A
ella la conocí una noche de verano, mi cuerpo
sudaba de calor pero mi corazón estaba frío por la pérdida de una amor. Ella se
presentó como una dama y en su primer aparición en escena fue mía.
Con el tiempo me di cuenta que no era un
juego, me estaba enamorando. Entonces no fue igual, ella era importante y se
manejaba en un entorno elevado, con empresarios, ejecutivos, abogados, personas
de otro nivel social. Para poder tenerla tenía que pagar cada vez más, eso me
frustraba y no quería ser menos que los otros. Así que cada vez pagaba, gastaba
más.
Me había metido en un juego mortal por el
cual llegué a vender todo lo que tenía, toda mi familia estaba en contra de
ella: ninguno me entendía, nadie se ponía en mi lugar, nadie me ayudaba. Yo
estaba perdido y tenía una venda negra en los ojos que nadie me podía quitar.

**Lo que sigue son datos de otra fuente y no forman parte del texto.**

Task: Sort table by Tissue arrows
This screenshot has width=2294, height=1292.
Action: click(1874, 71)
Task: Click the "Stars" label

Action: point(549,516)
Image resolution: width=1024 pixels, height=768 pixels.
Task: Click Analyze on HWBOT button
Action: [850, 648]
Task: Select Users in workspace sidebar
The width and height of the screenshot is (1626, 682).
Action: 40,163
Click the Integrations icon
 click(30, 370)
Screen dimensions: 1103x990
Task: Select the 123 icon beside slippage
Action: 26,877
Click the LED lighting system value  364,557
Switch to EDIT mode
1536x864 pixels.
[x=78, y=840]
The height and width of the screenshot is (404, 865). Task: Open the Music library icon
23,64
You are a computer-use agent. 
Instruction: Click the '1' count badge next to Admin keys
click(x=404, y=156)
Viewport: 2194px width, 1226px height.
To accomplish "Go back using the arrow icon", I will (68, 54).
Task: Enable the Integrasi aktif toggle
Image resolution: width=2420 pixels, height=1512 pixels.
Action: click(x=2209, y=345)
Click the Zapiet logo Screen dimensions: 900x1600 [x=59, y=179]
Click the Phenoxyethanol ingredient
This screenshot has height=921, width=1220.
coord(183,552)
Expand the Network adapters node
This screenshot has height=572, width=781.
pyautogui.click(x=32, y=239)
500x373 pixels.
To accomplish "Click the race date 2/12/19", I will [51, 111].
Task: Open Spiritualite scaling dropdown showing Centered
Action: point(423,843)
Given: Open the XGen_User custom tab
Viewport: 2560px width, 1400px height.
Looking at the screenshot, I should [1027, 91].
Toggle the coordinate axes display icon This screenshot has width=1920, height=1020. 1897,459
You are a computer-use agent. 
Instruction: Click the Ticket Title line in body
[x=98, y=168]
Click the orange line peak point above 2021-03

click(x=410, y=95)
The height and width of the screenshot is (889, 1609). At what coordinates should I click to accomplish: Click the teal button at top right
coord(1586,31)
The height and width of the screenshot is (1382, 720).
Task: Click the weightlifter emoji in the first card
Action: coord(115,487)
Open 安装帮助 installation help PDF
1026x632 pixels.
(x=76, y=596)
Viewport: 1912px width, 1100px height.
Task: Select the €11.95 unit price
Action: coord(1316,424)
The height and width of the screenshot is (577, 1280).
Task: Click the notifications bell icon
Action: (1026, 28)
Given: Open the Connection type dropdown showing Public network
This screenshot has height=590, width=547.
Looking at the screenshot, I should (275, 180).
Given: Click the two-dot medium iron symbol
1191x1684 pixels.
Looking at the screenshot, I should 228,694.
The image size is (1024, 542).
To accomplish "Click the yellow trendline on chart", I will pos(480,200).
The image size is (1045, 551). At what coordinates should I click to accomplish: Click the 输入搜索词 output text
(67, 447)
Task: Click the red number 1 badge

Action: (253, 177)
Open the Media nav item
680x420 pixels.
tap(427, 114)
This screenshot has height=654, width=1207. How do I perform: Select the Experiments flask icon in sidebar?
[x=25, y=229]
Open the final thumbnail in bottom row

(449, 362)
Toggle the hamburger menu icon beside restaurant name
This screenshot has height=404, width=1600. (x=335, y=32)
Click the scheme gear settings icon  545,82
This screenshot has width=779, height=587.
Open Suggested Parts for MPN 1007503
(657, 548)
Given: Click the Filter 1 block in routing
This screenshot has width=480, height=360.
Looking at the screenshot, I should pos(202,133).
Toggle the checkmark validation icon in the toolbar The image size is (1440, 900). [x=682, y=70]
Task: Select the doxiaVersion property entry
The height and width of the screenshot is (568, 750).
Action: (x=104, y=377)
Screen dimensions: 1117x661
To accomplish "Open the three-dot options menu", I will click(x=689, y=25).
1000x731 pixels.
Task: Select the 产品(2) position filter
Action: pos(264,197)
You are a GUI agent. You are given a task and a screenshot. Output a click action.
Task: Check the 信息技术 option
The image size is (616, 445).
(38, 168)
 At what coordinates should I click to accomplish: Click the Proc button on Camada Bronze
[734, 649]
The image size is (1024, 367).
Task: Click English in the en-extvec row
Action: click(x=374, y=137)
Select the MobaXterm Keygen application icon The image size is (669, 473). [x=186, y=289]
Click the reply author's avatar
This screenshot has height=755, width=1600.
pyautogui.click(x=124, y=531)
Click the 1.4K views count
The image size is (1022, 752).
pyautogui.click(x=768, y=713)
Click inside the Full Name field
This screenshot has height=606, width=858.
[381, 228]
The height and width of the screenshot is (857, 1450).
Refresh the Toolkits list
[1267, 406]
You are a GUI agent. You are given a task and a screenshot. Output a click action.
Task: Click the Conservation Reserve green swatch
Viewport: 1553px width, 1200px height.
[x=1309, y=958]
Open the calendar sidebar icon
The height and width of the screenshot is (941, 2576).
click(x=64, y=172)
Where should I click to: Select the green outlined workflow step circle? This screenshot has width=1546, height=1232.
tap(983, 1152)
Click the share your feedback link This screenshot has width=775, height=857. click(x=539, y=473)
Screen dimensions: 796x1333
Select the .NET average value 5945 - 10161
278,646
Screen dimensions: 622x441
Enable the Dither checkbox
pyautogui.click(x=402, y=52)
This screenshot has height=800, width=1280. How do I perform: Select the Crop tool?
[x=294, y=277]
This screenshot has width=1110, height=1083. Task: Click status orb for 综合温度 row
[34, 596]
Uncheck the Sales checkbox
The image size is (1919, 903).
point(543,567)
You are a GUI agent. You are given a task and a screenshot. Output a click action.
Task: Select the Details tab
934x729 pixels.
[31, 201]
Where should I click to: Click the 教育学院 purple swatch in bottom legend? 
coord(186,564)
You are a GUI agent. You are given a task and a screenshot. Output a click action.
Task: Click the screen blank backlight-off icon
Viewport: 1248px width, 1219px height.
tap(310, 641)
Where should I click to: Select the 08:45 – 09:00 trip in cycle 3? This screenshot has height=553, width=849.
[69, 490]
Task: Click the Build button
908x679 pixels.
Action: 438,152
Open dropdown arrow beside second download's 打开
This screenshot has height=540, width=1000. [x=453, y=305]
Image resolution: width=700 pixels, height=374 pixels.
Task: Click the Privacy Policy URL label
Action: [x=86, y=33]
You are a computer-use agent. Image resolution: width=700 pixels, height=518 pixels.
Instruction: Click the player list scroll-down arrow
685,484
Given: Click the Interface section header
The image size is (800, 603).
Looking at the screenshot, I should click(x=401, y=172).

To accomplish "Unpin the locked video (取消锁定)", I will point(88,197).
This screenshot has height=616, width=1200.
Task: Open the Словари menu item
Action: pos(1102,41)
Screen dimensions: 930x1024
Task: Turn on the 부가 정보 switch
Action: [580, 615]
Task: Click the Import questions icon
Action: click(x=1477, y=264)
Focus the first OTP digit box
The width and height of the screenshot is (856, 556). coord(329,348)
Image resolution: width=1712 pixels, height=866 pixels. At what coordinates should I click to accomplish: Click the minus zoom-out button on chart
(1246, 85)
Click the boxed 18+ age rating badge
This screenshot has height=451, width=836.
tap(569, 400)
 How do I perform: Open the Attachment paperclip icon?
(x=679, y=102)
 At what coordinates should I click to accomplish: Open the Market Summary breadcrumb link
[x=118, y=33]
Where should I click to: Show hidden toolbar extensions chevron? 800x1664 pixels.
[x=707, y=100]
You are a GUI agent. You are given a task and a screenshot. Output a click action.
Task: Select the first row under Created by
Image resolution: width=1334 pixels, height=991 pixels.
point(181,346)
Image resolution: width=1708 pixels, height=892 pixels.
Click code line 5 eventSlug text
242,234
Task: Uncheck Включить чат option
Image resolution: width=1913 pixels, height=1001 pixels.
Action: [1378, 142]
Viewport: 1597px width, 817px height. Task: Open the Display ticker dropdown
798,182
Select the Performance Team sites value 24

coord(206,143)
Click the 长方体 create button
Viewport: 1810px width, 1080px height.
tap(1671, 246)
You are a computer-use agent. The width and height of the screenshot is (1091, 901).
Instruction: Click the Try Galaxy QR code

Lo que más me hacía sufrir no era que ella
estaba con uno y con otro porque yo la conocí así; era que cuando yo más la
necesitaba no estaba, y cuánto más la quería, más faltaba. Me había metido en
un laberinto de tiempo-espacio-sentimiento.
En ese tiempo conocí dos que se me
hicieron amigos, el nombre de una era Robo y el otro Muerte. Estuve mucho
tiempo con ellos, me hacían estar cerca de ella, la tenía cuando yo quería.
Pero tenerla costaba un precio que todavía yo no conocía: Era una noche de
invierno, me encontraba sin nadie más, en una coartada oscura, solo con ella y
otras más agonizando de tristeza. Mi cuerpo sudaba no de calor y mi corazón
ardía (latía tan rápido que sentía tambores en los oídos). Esta vez no era
ninguna pérdida, sino sobredosis de ella.
En ese momento aparece un hombre, extiende
sus manos con marcas que las atravesaban de lado a lado: me levanta, me abraza
y me dice que me ama. Me pregunta: ¿por qué llorás? Porque perdí todo lo que
tengo, quiero estar con mi familia pero se fueron, no tengo a nadie. Usted me
dice que me ama pero yo no lo conozco. Ese es un problema –dice el hombre-,
nadie reconoce el amor sin antes conocer el sufrimiento. Mientras tengas la
capacidad de reconocer al amor, todo estará bien. Entonces –le digo-, ¿vos sos
el amor? Si soy yo –me dice- extiende sus manos marcadas hacia mis ojos y
me quita el velo negro. Me dice: reconocé el bien y seguilo.
Me pone algo en el bolsillo de la camisa y
se va alejando, despacio. Caminé hacia él hasta que desapareció. En ese preciso
momento aparecen otros muchos hombres del cielo: eran azules y tenían
estrellas. También vi en un auto a Robo y a Muerte que me apuntaban con un
dedo: no, no, mis amigos me traicionaron. Y entendí que todo tiene un precio:
por Robo estoy preso, Muerte sigue dando vueltas alrededor mío (pero mi amigo
Amor no la deja que me toque).
La dama me vino a ver dos o tres veces,
finalmente la eché.
Ahora espero a mi familia que entre a la
visita, Amor me dijo que iban a venir. Uy, ¿qué tengo en el bolsillo de la
camisa? Un nuevo testamento: Juan:3:16.